### Material for the task ###
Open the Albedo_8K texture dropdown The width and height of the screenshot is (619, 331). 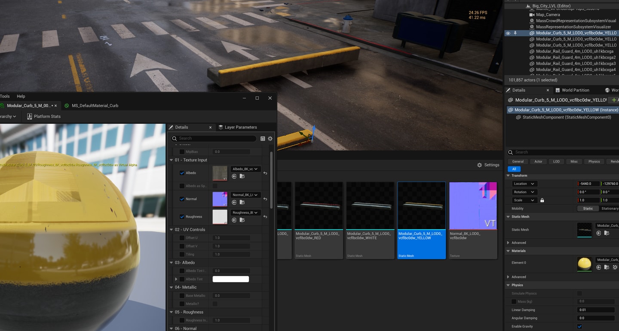coord(245,169)
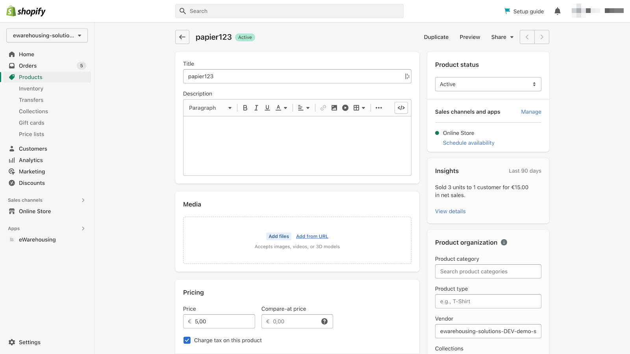This screenshot has height=354, width=630.
Task: Show HTML code view button
Action: click(x=401, y=108)
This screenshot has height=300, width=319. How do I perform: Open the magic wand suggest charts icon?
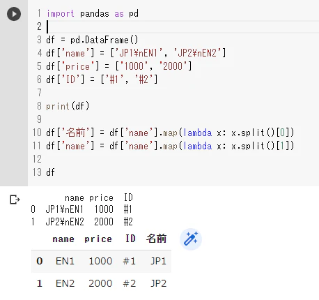(x=191, y=239)
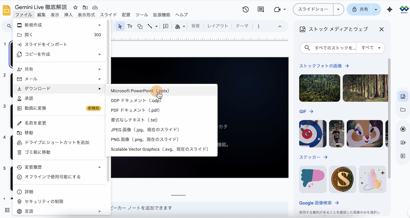Image resolution: width=410 pixels, height=218 pixels.
Task: Open the recording icon in side rail
Action: 403,129
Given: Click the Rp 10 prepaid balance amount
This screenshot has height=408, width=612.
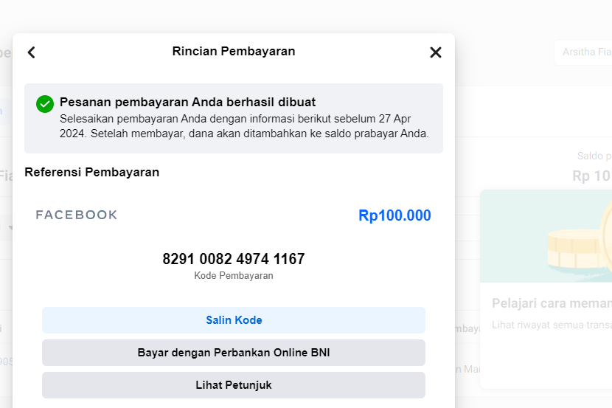Looking at the screenshot, I should pos(591,176).
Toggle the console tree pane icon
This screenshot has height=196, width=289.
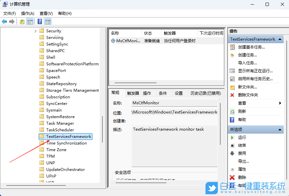(x=30, y=21)
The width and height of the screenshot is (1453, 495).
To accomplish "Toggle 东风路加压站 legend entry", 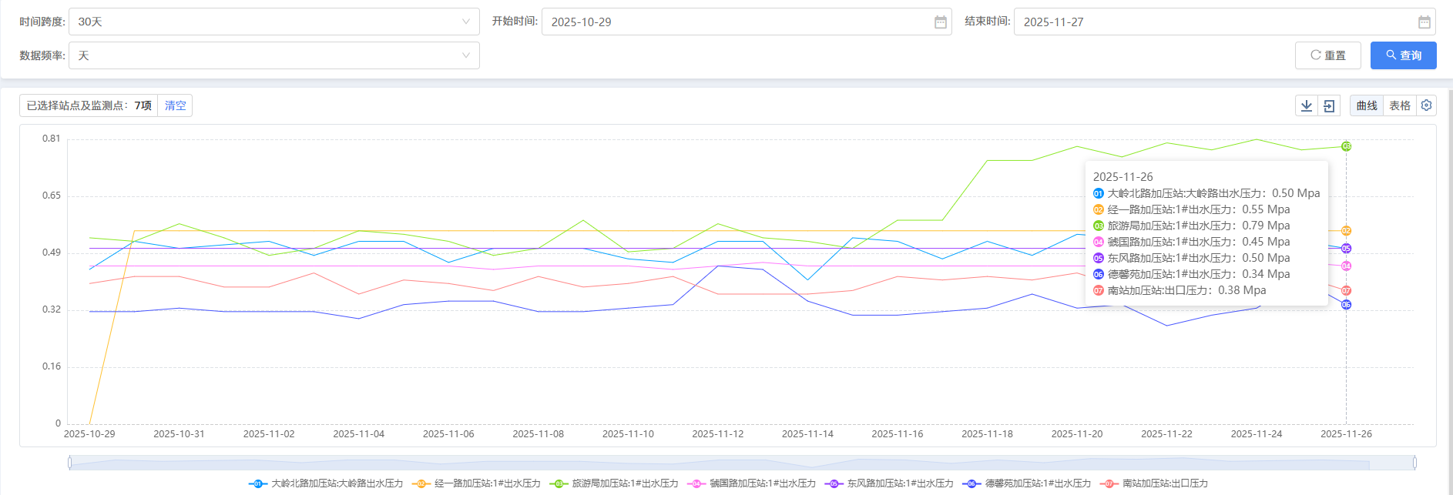I will [x=890, y=483].
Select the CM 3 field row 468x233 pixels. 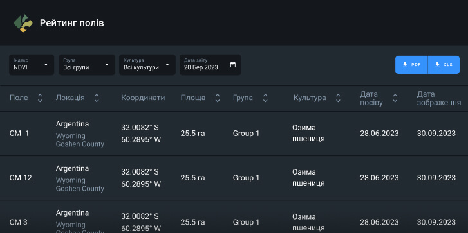[x=234, y=217]
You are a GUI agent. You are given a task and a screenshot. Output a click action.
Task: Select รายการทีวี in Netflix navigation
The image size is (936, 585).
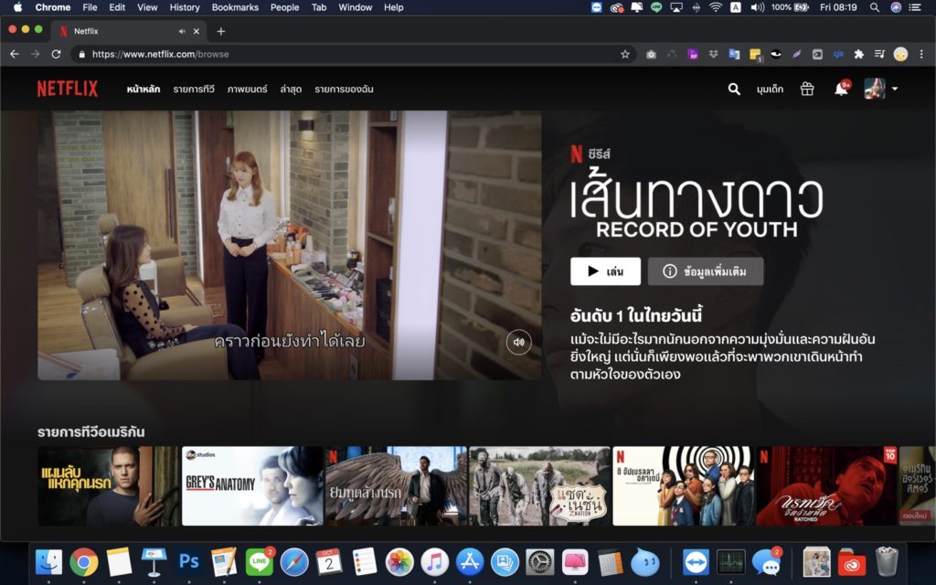point(194,90)
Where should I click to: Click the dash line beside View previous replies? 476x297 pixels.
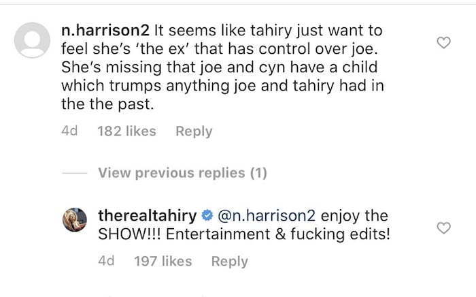[x=74, y=173]
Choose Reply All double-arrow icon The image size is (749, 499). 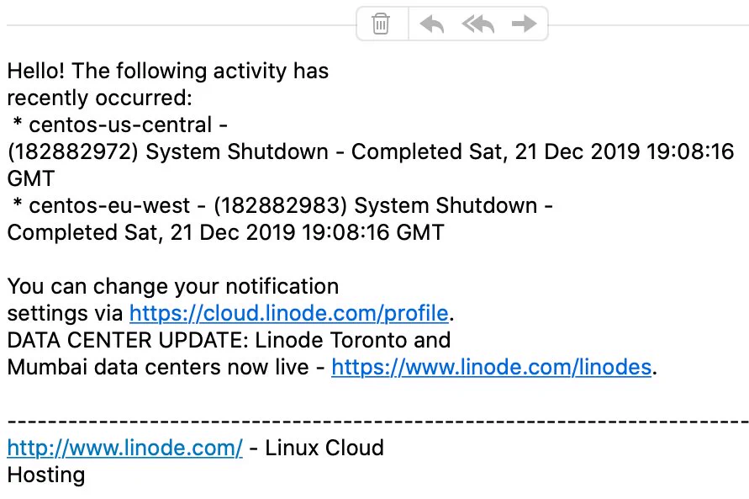click(x=478, y=24)
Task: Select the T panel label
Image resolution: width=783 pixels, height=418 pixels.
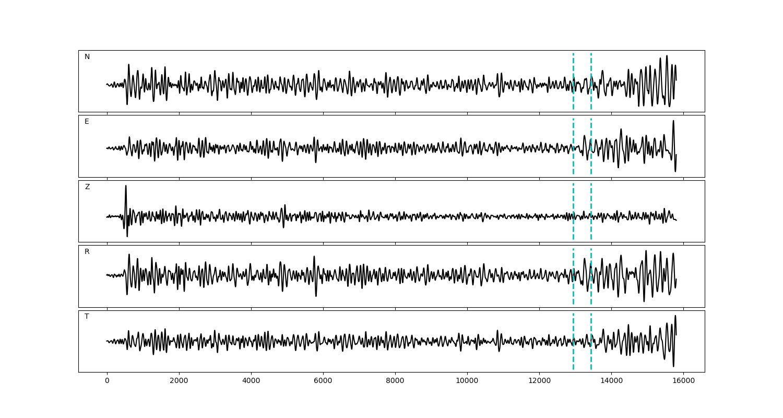Action: 87,317

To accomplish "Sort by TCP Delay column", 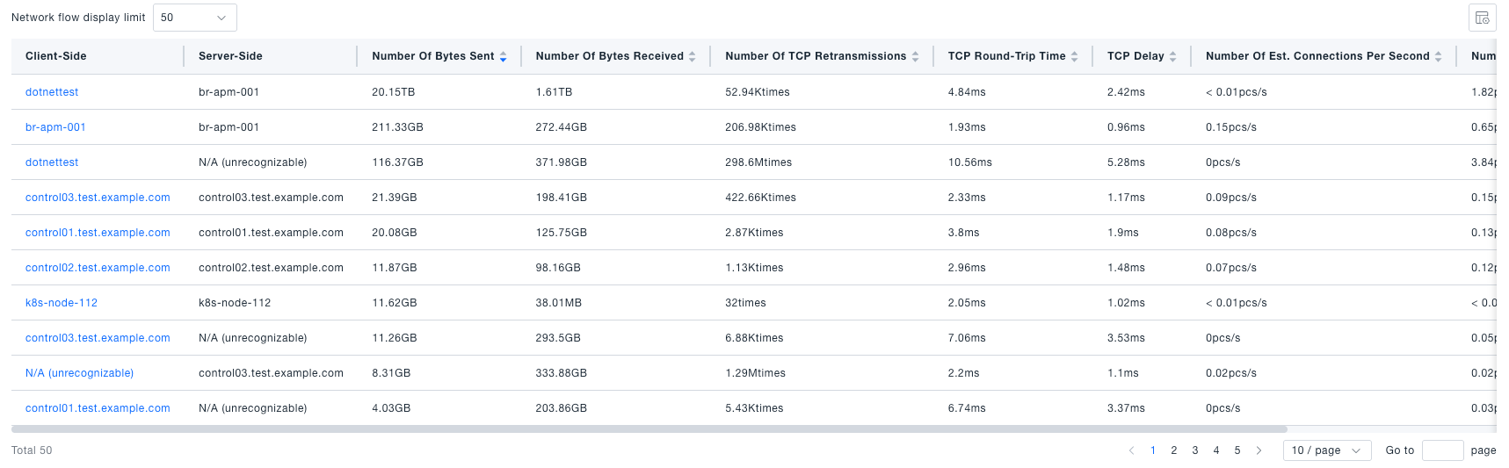I will tap(1172, 56).
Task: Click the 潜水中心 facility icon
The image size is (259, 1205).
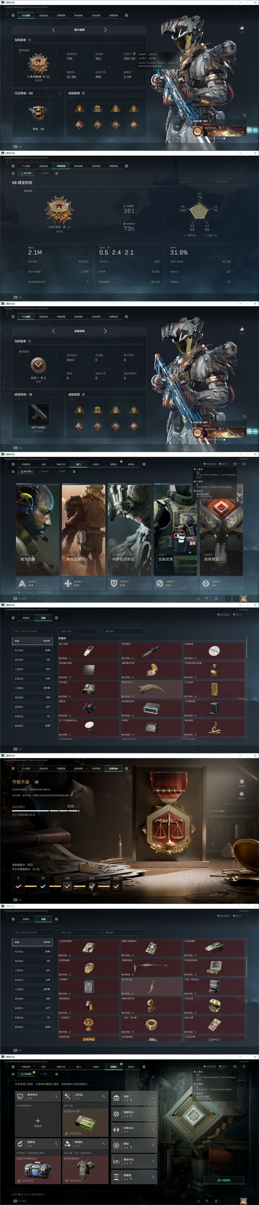Action: [x=116, y=1161]
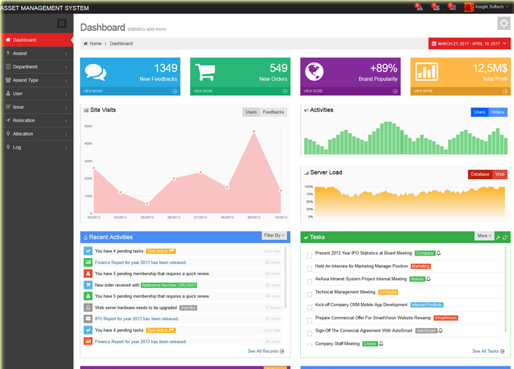This screenshot has width=514, height=369.
Task: Click the shopping cart New Orders icon
Action: point(205,72)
###
When you reach the line holding "Given: Click the Rp 10 prepaid balance amount" in the listing above, begin retyping exactly, and stop once the line holding "The width and height of the screenshot is (1453, 495)." is done; pictures stay out.

Given: Click the Rp 10 prepaid balance amount
This screenshot has height=408, width=612.
Looking at the screenshot, I should pos(591,176).
Toggle the console tree pane icon
This screenshot has height=196, width=289.
(x=30, y=21)
The width and height of the screenshot is (1453, 495).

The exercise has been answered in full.